### What this task involves
In the records below, find the line with "Where should I" and repeat it and every line after it, exactly, without any pictures.

### Stored items
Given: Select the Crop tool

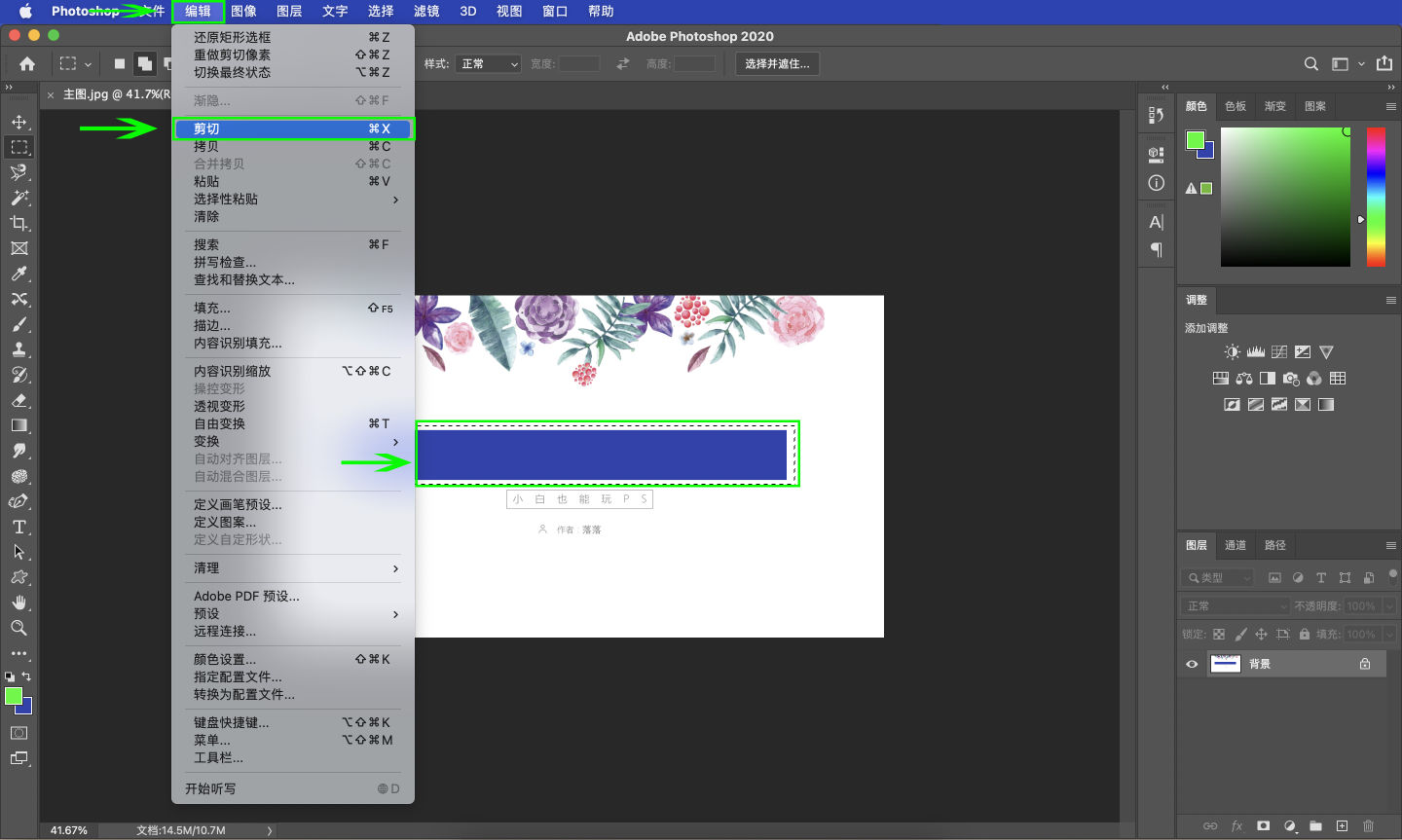Looking at the screenshot, I should tap(18, 223).
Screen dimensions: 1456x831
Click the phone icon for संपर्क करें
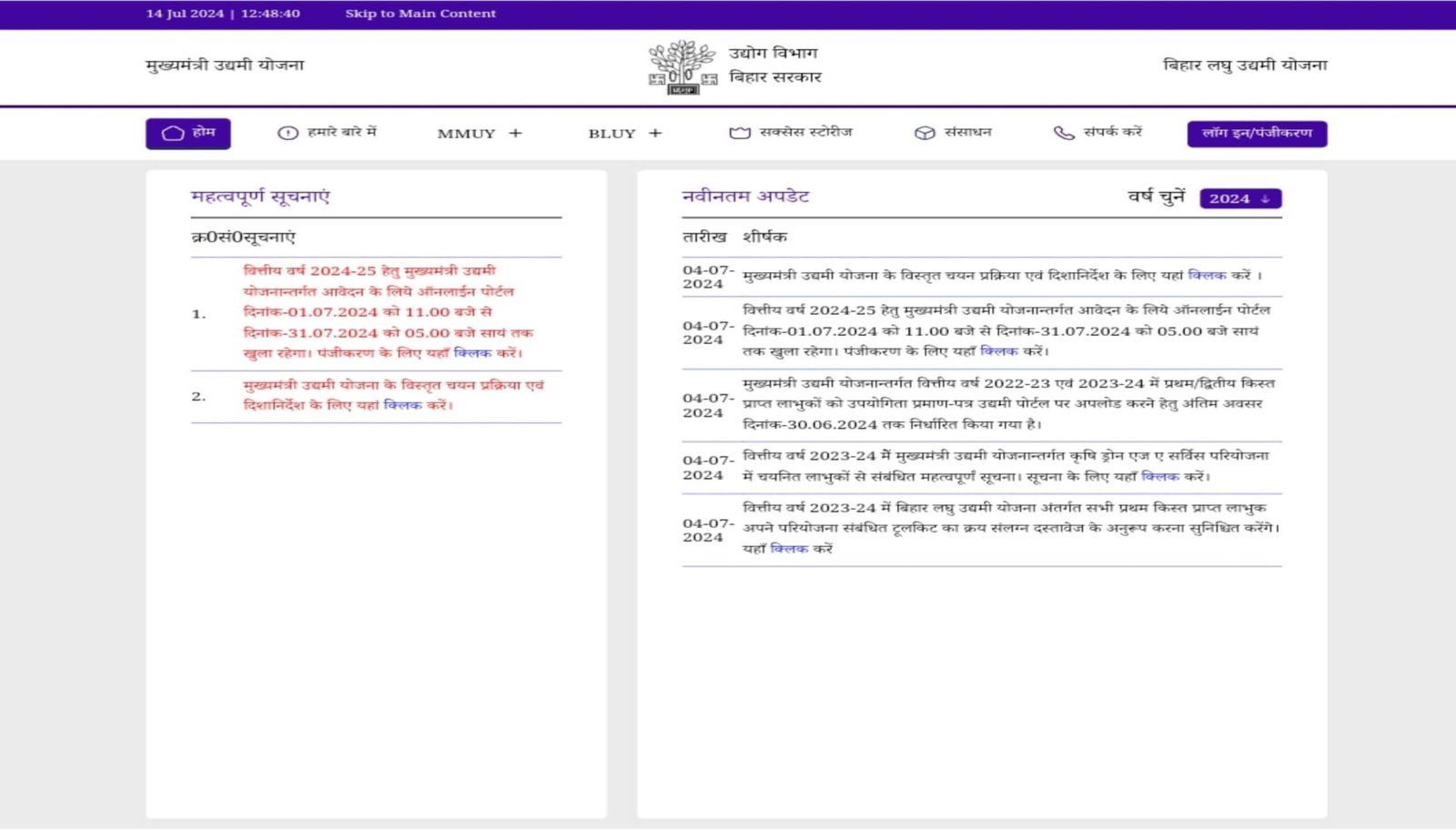pyautogui.click(x=1063, y=133)

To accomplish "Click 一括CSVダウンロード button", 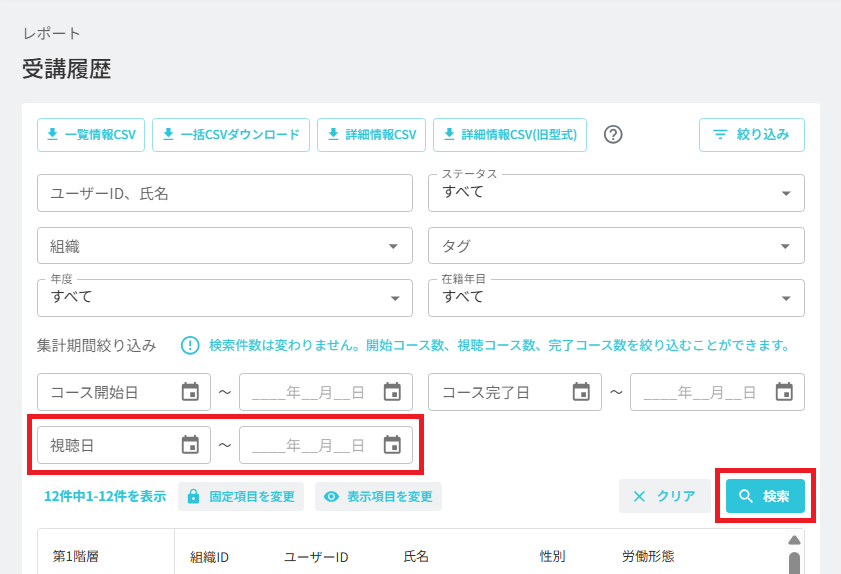I will click(x=231, y=135).
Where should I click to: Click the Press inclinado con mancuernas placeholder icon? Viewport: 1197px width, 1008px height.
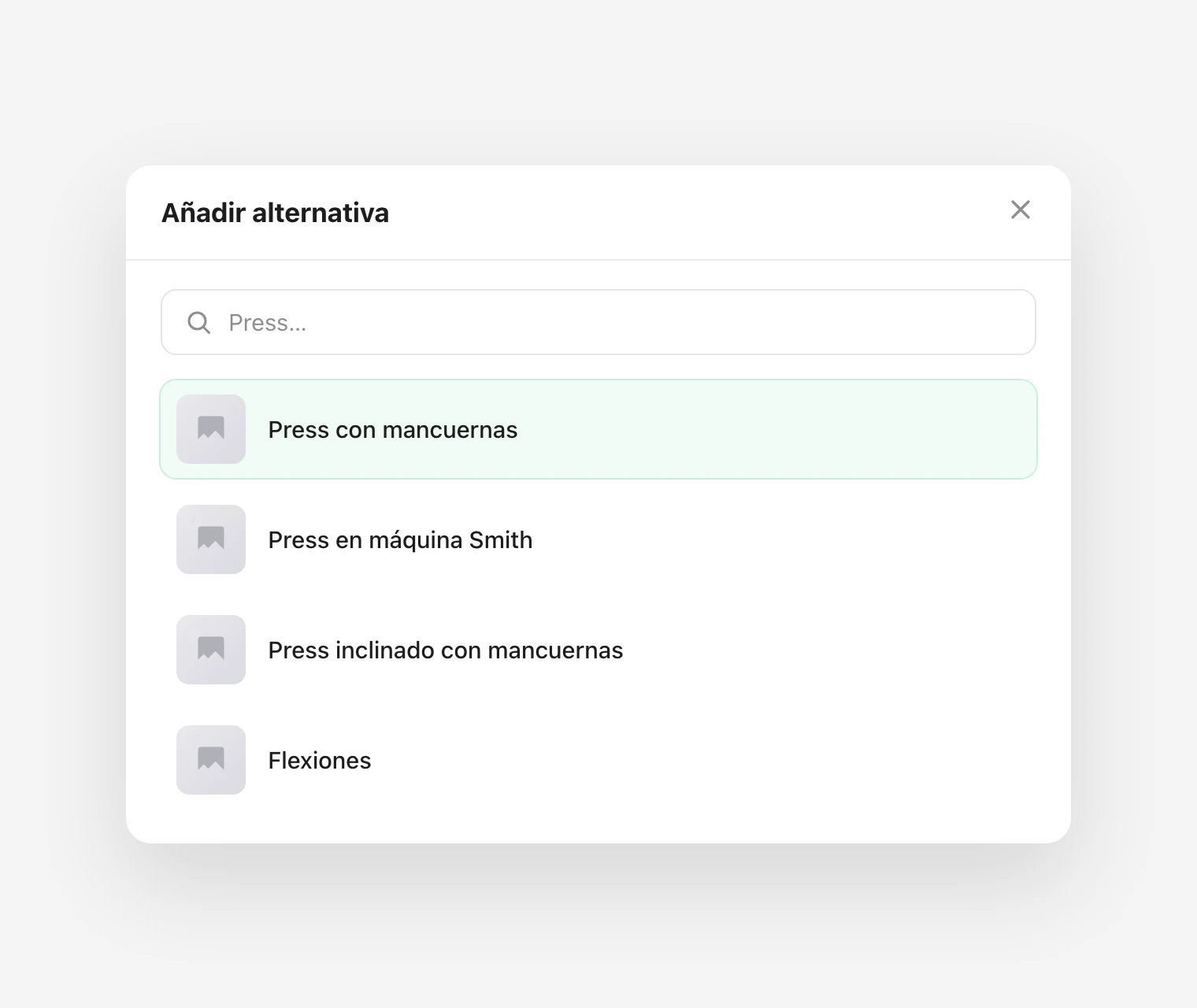211,649
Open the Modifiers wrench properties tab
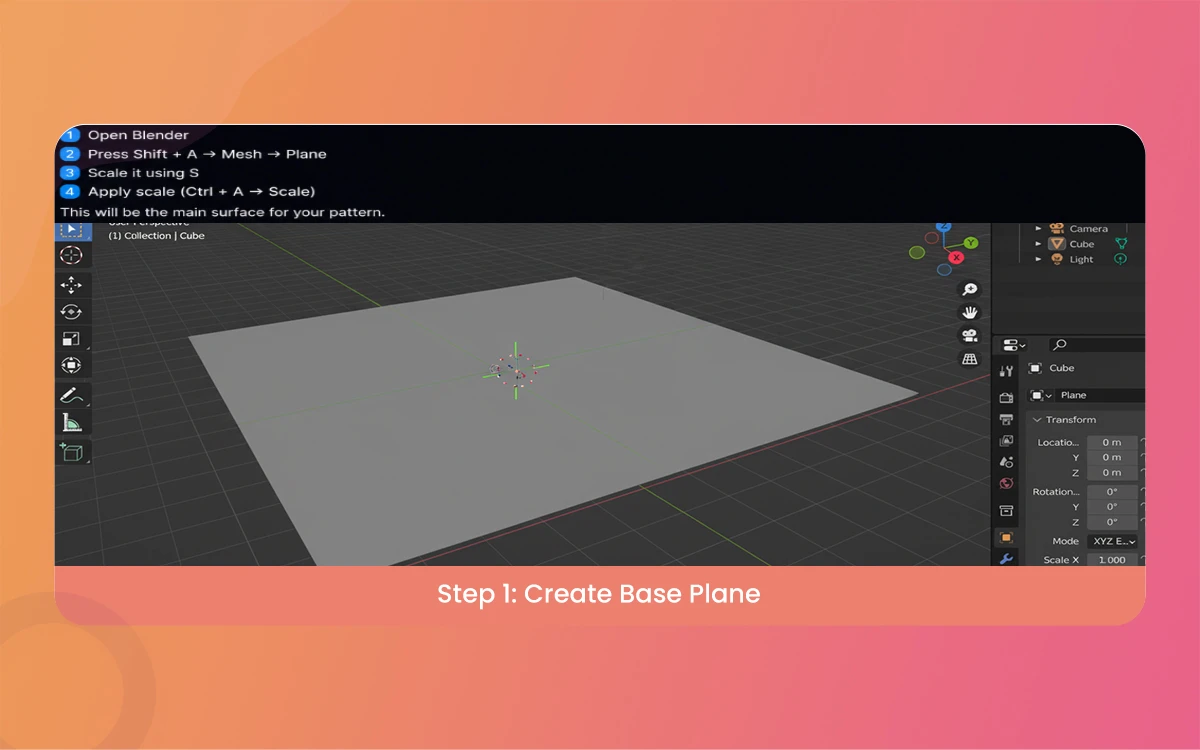The height and width of the screenshot is (750, 1200). 1006,559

### Answer space
Where should I click to: Click the Press inclinado con mancuernas placeholder icon? Viewport: 1197px width, 1008px height.
211,649
Open the Modifiers wrench properties tab
The height and width of the screenshot is (750, 1200). 1006,559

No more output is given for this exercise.